What the task asks: Reproduce all the entries exactly and keep the pictures out.

Collected data:
━━━━━━━━━━━━━━━━━━━━━━━━━━━━━━
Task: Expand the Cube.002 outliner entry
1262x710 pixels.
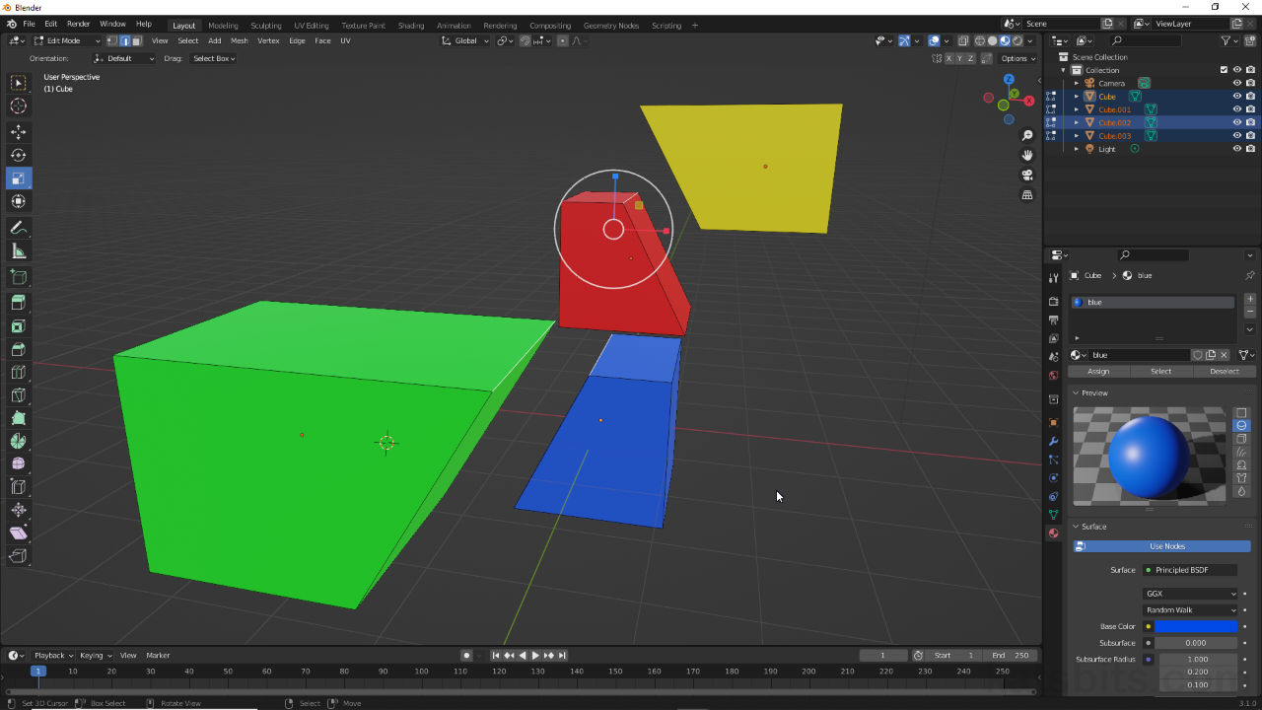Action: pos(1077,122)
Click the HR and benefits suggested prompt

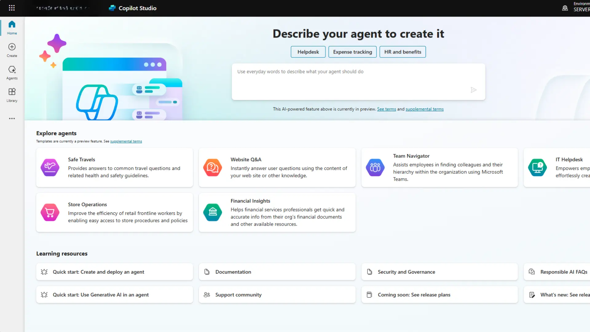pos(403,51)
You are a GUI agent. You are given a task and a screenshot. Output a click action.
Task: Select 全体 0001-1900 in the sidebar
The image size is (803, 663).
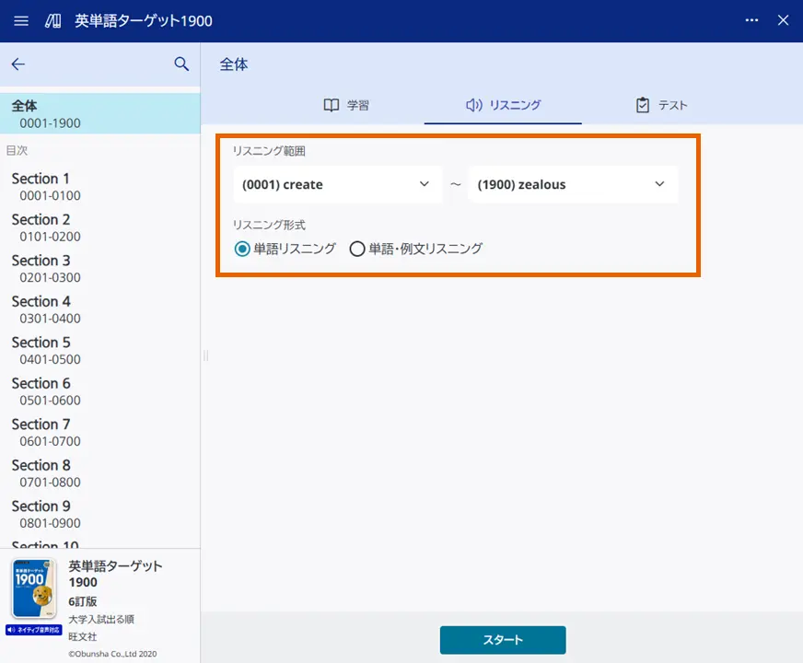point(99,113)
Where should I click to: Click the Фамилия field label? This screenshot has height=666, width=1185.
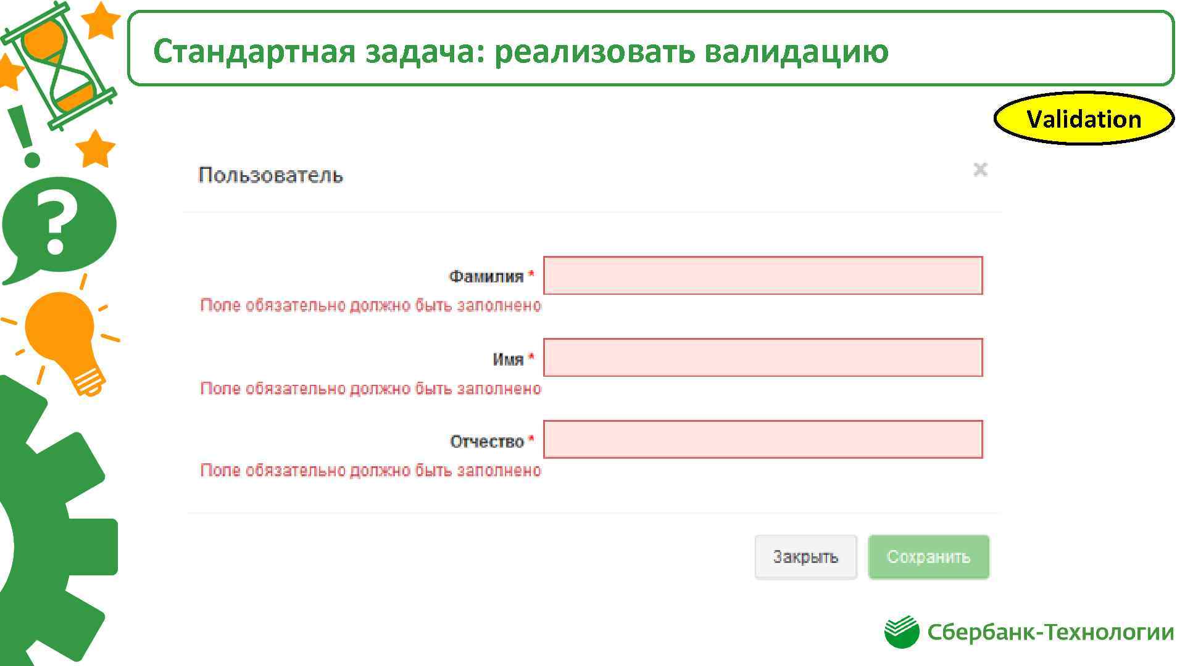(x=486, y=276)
━━━━━━━━━━━━━━━━━━━━━━━━━━━━━━
Task result:
Task: Expand the Cube.002 outliner entry
1262x710 pixels.
Action: pos(1077,122)
Click the HR and benefits suggested prompt

pos(403,51)
You are a GUI agent. You are given a task and a screenshot. Output a click action.
Task: Select 全体 0001-1900 in the sidebar
The image size is (803, 663).
point(99,113)
Where should I click to: Click the Фамилия field label? This screenshot has height=666, width=1185.
(x=486, y=276)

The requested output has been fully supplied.